Sıcak veya ılık olarak servis yapalım.
Afiyet olsun.

(Tatlının pişmemiş hali)

7 Kasım 2007 Çarşamba

HAMSİ TAVA

Haftasonu en yakın arkadaşlarımdan birinin, canım Oyamın, düğünü için Samsun’daydım. Bu düğün bir taşla bir sürü kuş vurmak oldu benim için; ailemi gördüm, arkadaşlarımı gördüm, yorucu da olsa 2 günlük tatil yapmış oldum ve bir de Bülent Baba(kayınpederim) nın aldığı denizden yeni çıkmış bu tazecik hamsileri getirdim :)))
Hamsiyi çok sevmemize rağmen tazeliğinden ve Karadeniz mi Marmara mı pek anlamadığımız için sık sık tüketemiyoruz. Bu Samsun seyahati iyi bir fırsat oldu. Dün akşam hamsiye doyduk desem yeri :))) Üzerine de tahinli bir tatlı yedik, tarifi tamamen doğaçlama,o an evde bulunan malzemelerle yapılmış ama lezzeti mükemmel,henüz isim bulamadığım bir tatlı :))) Onun tarifini de yarın paylaşacağım sizinle...

Malzemeler :

1 kg hamsi
1 su bardağı mısır unu
1 çay kaşığı karabiber
2 çay kaşığı pulbiber
1 tatlı kaşığı tuz
Sıvı yağ

Yapılışı :

Hamsileri temizleyip yıkayalım(temizleme işlemini balıkçılara da yaptırabilirsiniz).
Diğer tarafta mısır ununu tepsiye alalım ve içine tuzu ve baharatları koyup harmanlayalım.
Balığı kızartacağımız tavaya çok az (tavanın tabanını kapatacak kadar) sıvı yağ koyalım.
Hamsileri tek tek mısır unlu karışıma bulayıp fotograftaki gibi sıkı bir şekilde tavaya dizelim.
Yüksek ısılı ocakta önce bir tarafını kızartalım.
Daha sonra düz bir kapak yardımıyla ters düz edelim ve diğer tarafını kızartalım.
Bu aşamaları aşağıdaki fotoğraflardan takip edebilirsiniz.
Ters düz ederken, hamsileri kapaktan tavaya aktarmadan önce tavaya ilk baştaki kadar sıvı yağ koyarsanız daha lezzetli olur.
Afiyet olsun.

Hamislerin unlanıp tavaya dizilmiş hali (eğer daha küçük bir tava olsaydı,ortadaki hamsileri hiç yerleştirmek zorunda kalmazdım ve daha şık bir sunum olurdu).

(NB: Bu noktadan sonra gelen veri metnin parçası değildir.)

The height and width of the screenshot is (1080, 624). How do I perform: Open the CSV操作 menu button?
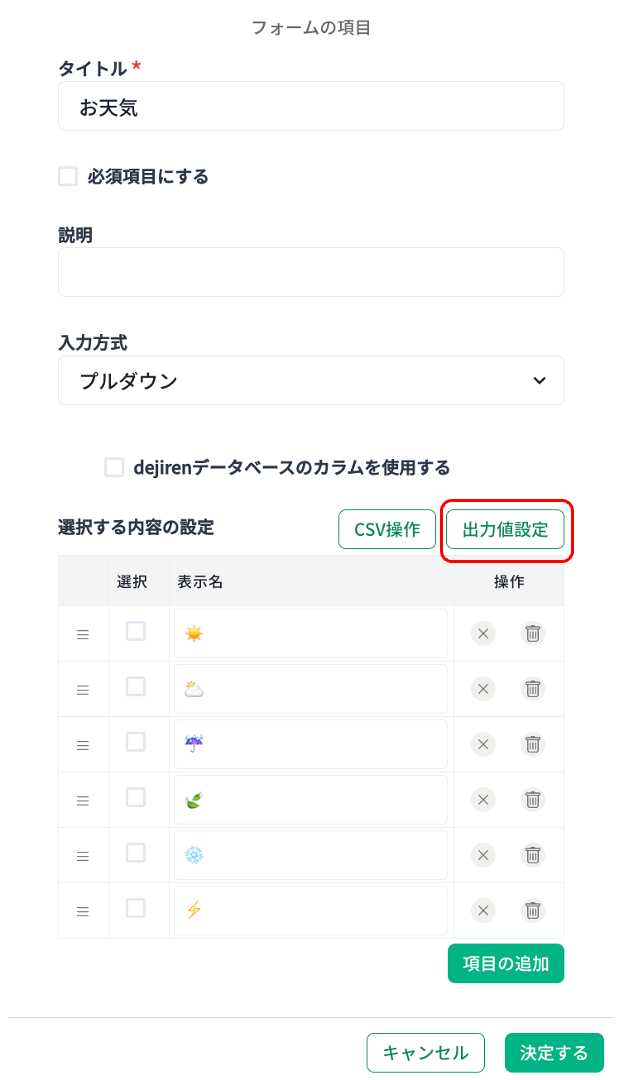pos(387,529)
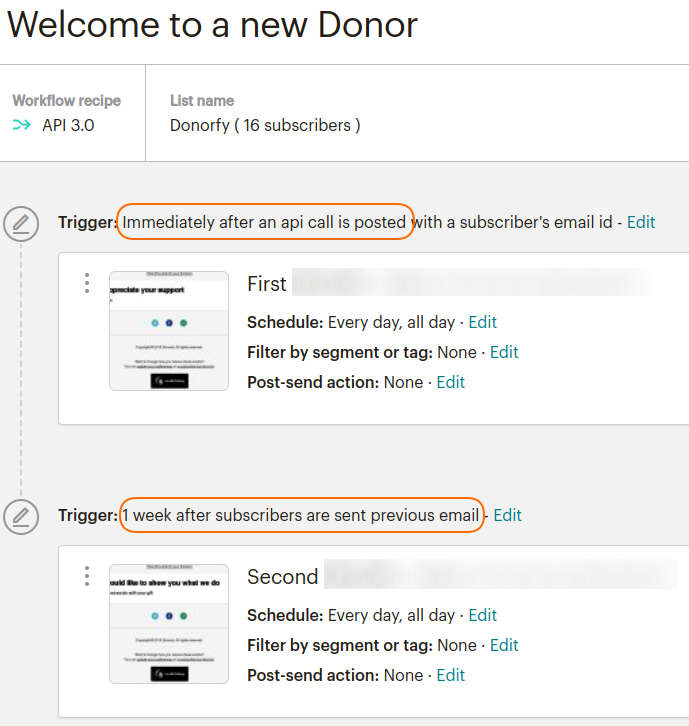Click the Donorfy list name
Screen dimensions: 689x726
pyautogui.click(x=265, y=125)
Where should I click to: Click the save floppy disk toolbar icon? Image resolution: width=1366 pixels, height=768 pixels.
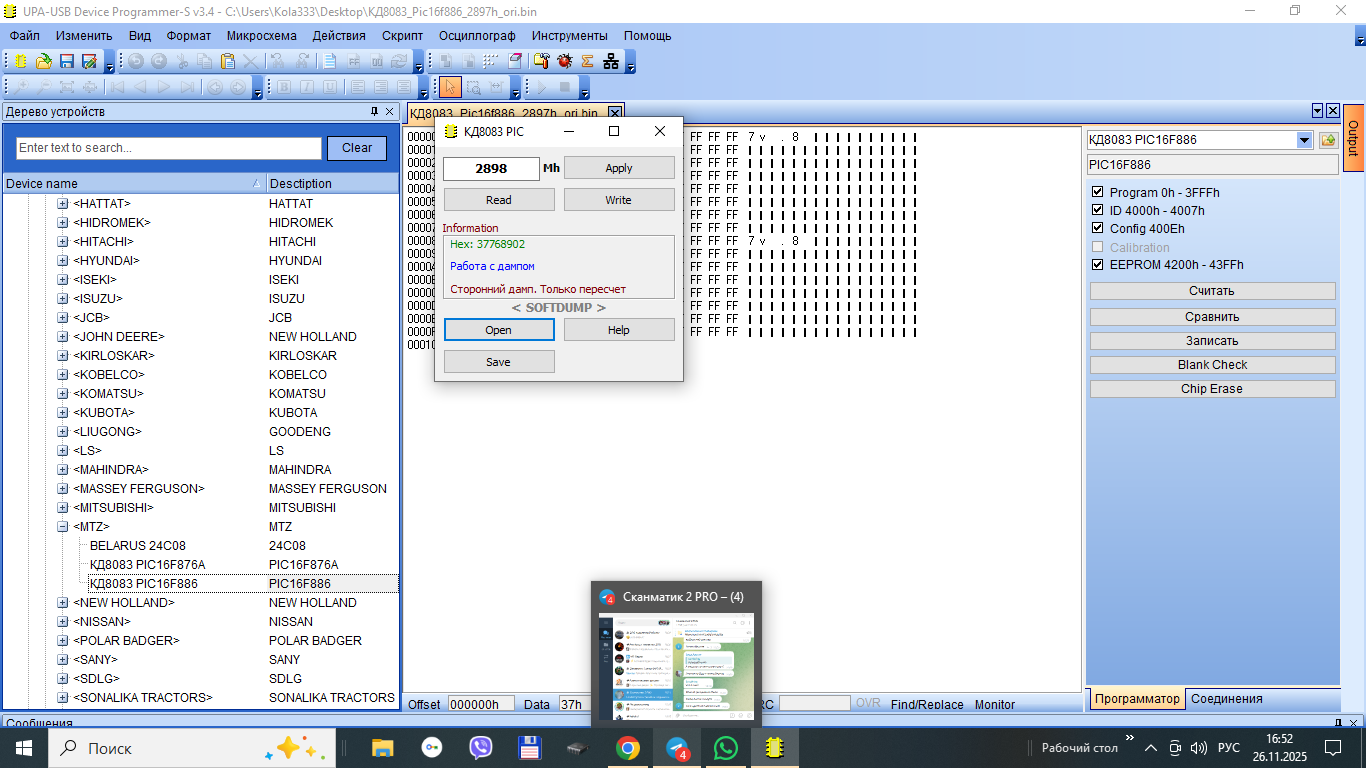click(67, 61)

Hamsiler kızarıyor. Üzerindeki kapak benzeri nesne, balığın yağ sıçratmadan kızarmasını sağlayan gözenekli bir yapıya sahip. Samsunlu arkadaşlarımızla yaptığımız balık partisinden sonra bize yadigar :))

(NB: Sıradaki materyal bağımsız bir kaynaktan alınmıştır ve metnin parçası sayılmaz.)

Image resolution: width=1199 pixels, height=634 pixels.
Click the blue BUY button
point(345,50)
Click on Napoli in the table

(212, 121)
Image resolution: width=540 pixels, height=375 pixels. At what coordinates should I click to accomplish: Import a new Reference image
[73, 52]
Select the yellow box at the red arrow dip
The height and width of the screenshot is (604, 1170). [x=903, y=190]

Balıkları çevirmek için tavaya düz bir kapak kapatılır. Bu aşamada ve sonrasında dikkatli ve hızlı olmak gerekiyor.

Tavanın ters çevrilmiş hali. Bu noktada ben hızlı hareket ederken Esra fotograflamaya çalıştı ama hareket halinde olduğumdan netlik problemi olmuş,sahneyi tekrarlama şansımız da yoktu :))

Hamsiler kapak yardımıyla ters düz edilmiş durumda,sıra diğer tarafının kızarmasında...

2 Kasım 2007 Cuma

FACEBOOK ÇILGINLIGI



Bir kaç gündür bilgisayarın başından kalkamıyorum,her işimin arasında kaşla göz arasında önce bir facebook hesabıma bakıyorum yeni birşeyler var mı diye...Önceleri peşpeşe davetiye yollayan arkadaşlarıma kızıyordum şimdi o davetiyeleri umursamayıp facebookla tanışmak için bu kadar geç kaldığım için kendime...Senelerdir görmediğim arkadaşlarımı buldum; kimi evlenmiş kiminin çocuğu hatta çocukları olmuş :)) Tam da çevremdekilere “eskiden, öğrenciyken, yurttayken, şurdayken, burdayken...” diye anılarımı anlatıp kafalarını ütülerken ne iyi geldi şu facebook. Bazen bu “eskiden”leri abartıp kendimi korkutan bir hale geliyorum; bu yaşta geçmişe bu kadar özlem duymak normal midir? Bu yaşta bu kadar özlüyorsam,yaş kemale erince ne hale geleceğim kimbilir :)))
Şimdiye kadar uzakları yakın ettiklerini,hele benim gibi ailesi arkadaşları hep başka şehirlerde olan insanları çok mutlu ettiklerini düşündüğüm (tabi daha milyonlarca faydası var ama konuyla alakalı olanlar bunlar) internetin,ADSL’in ve msn’in mucitlerine dua ettim durdum. Şimdi bu üçlemeye bir de facebook’u yaratanlar eklendi...

Fotograf da ne alaka diye düşünenlere not : Burası bir yemek blogu ve yemek fotografı olmadan bir post olmamalı diye düşündüğümden halamın onu ziyaretimizde yaptığı müthiş içliköftelerin fotografını koymak istedim :)))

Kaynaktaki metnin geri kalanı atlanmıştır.